##### Data for the task #####
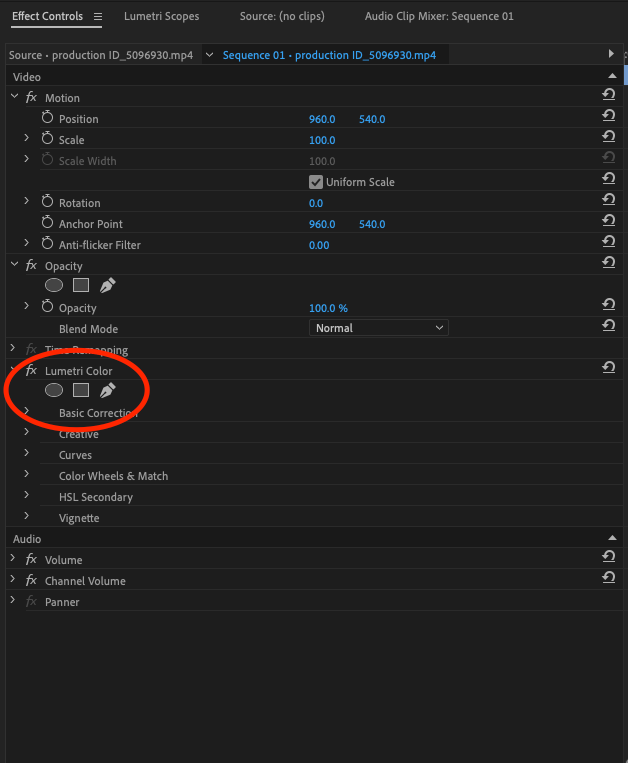Click the Anchor Point stopwatch icon
Image resolution: width=628 pixels, height=763 pixels.
[47, 224]
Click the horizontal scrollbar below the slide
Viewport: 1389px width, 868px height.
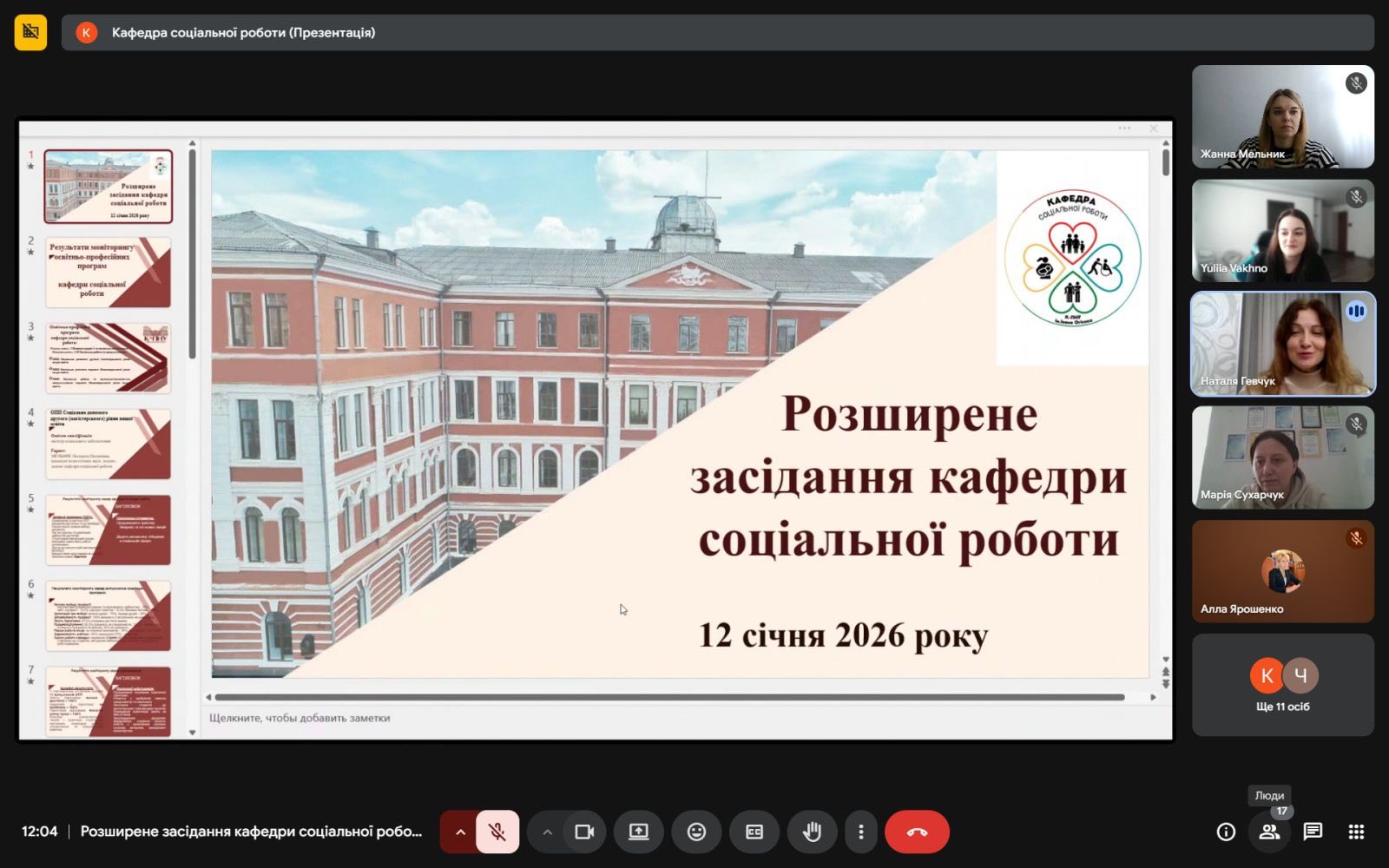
#####
Task item » Write out exactly the lines beginning with the line that holds "Click the horizontal" and ending with the final line of the data, both ends included, without the pictures.

Solution for this exercise »
Click the horizontal scrollbar below the slide
Viewport: 1389px width, 868px height.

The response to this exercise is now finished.